Nielsen: Pembaca Media Digital Sudah Lampaui Media Cetak
Nielsen Indonesia menyatakan bahwa di Indonesia, saat ini pembaca media digital sudah lebih banyak ketimbang media cetak. Jumlah pembeli koran terus merosot dalam empat tahun terakhir karena masyarakat beranggapan bahwa informasi seharusnya bisa didapat secara gratis.
Survei Nielsen Consumer & Media View hingga triwulan ketiga 2017 menyatakan, kebiasaan membaca orang Indonesia telah mengalami pergeseran.

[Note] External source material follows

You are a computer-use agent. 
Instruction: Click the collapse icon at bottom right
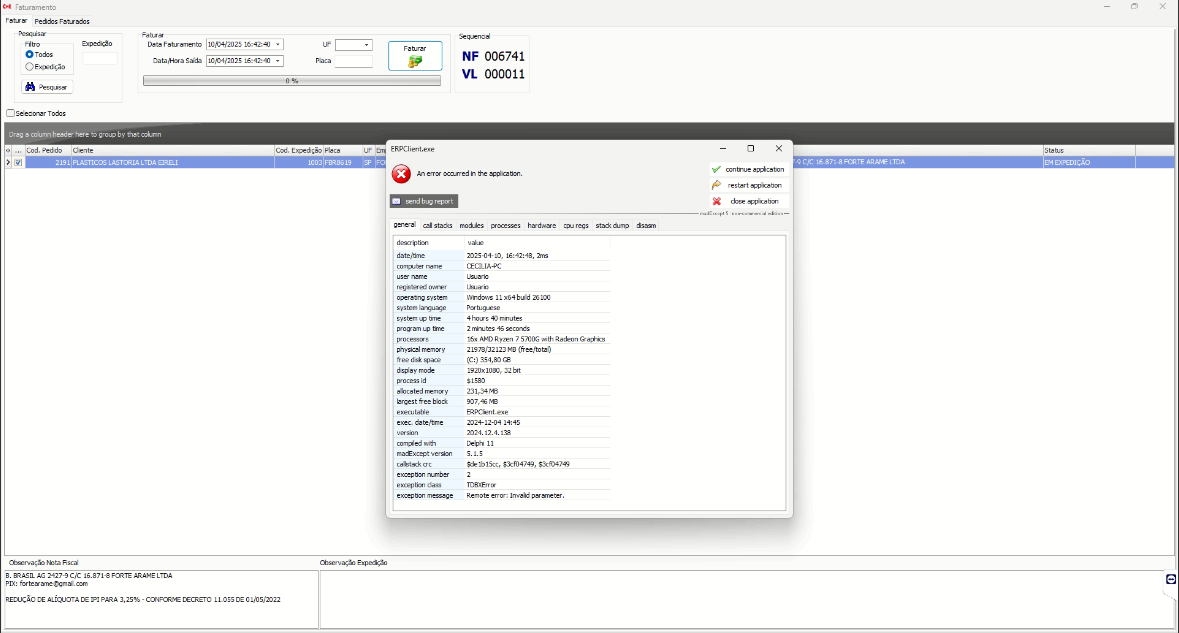pos(1171,579)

Pada 2017, tingkat pembelian koran secara personal hanya sebesar 20%, menurun dibandingkan 2013 yang mencapai 28%.
Masyarakat cenderung membaca koran di kantor, sekolah, dan perpustakaan, sehingga tak perlu mengeluarkan biaya. "Orang-orang teredukasi bahwa media itu gratis," kata Direktur Eksekutif Nielsen Media Indonesia Hellen Katherina di Mayapada Tower, Jakarta, Rabu (6/12).
Menurut Hellen, anggapan bahwa media harus gratis mengerek tingkat penetrasi media digital hingga 11% dengan jumlah pembaca 6 juta orang pada tahun ini. Jauh lebih banyak dibanding pembaca media cetak sebanyak 4,5 juta orang. Padahal, jumlah pembaca media cetak pada 2013 bisa mencapai 9,5 juta orang. Sementara, jumlah pembaca media cetak sekaligus digital hanya 1,1 juta orang.

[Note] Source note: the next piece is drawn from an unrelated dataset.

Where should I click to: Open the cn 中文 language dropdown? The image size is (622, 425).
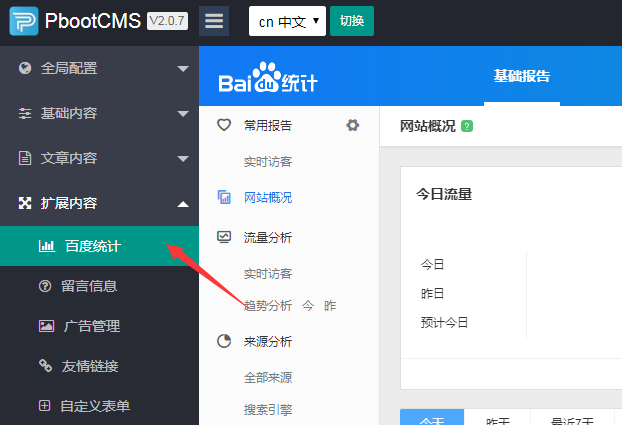pyautogui.click(x=287, y=21)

(Baca juga: Konten, Waktu hingga Media, Kunci Cuitan Viral di Twitter)
Selain itu, media cetak hanya menjadi pilihan kelima masyarakat untuk mendapatkan informasi dengan penetrasi sebesar 8%. Sementara, urutan pertama ditempati televisi dengan 96%, kemudian diikuti papan iklan di jalanan 52%, penggunaan internet sebesar 43%, dan radio sebanyak 37%.
Untuk penetrasi media cetak, masyarakat memilih koran dengan dengan porsi 83%, tabloid 17%, dan majalah 15%. Survei Nielsen dilakukan di 11 kota dengan mewawancarai 17 ribu responden dan mencapai populasi sebanyak 54 juta orang.
Masyarakat yang membaca media cetak pun didominasi oleh orang-orang berusia 20-49 tahun dengan porsi sebanyak 73%. Hanya 10% anak muda berusia 10-19 tahun yang mengakses media cetak sebagai sumber informasinya.
Sebaliknya, sebanyak 17% anak muda berusia 10-19 memperoleh informasi lewat internet. Untuk pembaca berusia 20-49 tahun jumlahnya sebesar 80%.
Artinya, media harus mulai mempertimbangkan digitalisasi untuk menarik generasi z (10-19 tahun). "Mereka adalah konsumen penting di masa depan," kata Helen.
Apalagi, Nielsen juga menemukkan bahwa 36% pembaca media cetak adalah pemimpin perusahaan atau birokrat mapan. Dengan jumlah pengeluaran yang lebih tinggi daripada masyarakat biasa, mereka punya tendensi untuk beralih ke media digital. "Pembaca media cetak adalah orang-orang yang sudah biasa dengan internet," kata Hellen lagi.
(Baca juga: Gelontorkan Rp 1,2 Triliun, Meikarta Jadi Pengiklan Terbesar Tahun Ini)
Tak hanya jumlah pembaca, pengeluaran iklan untuk media cetak pun berkurang. Pada Januari-September 2017, jumlah belanja iklan media cetak Rp 21,8 triliun, berkurang 13% dibanding periode yang sama pada 2013 yakni Rp 25 triliun.
Selain itu, produsen media cetak juga berkurang sebesar 23%. Nielsen mencatat ada 268 media cetak pada 2013, namun merosot tajam menjadi hanya 192 media pada 2017.
Namun, angka itu dipengaruhi oleh penurunan jumlah produsen tabloid dan majalah yang berkurang sebanyak 92 unit, hanya 2 produk koran yang menyatakan gulung tikar.
Lalu apakah ini berarti media cetak telah benar-benar memasuki senja kala di Indonesia? Nielsen menemukan media cetak masih lebih populer dibandingkan media digital di luar Pulau Jawa.
Masyarakat di Medan, Makassar, Palembang masih memilih cetak ketimbang digital. Kemungkinannya, mereka lebih tertarik mengakses berita lokal. "Mungkin juga karena akses internet masih terbatas," ujar Hellen.
Peluang bisnis bagi media cetak tampaknya juga cukup baik karena 2018 merupakan tahun politik sehingga kemungkinan organisasi politik untuk beriklan di media cetak pun semakin tinggi. Selain itu, 56% pembaca media cetak memilih koran dibanding media digital karena tingkat kepercayaannya tinggi.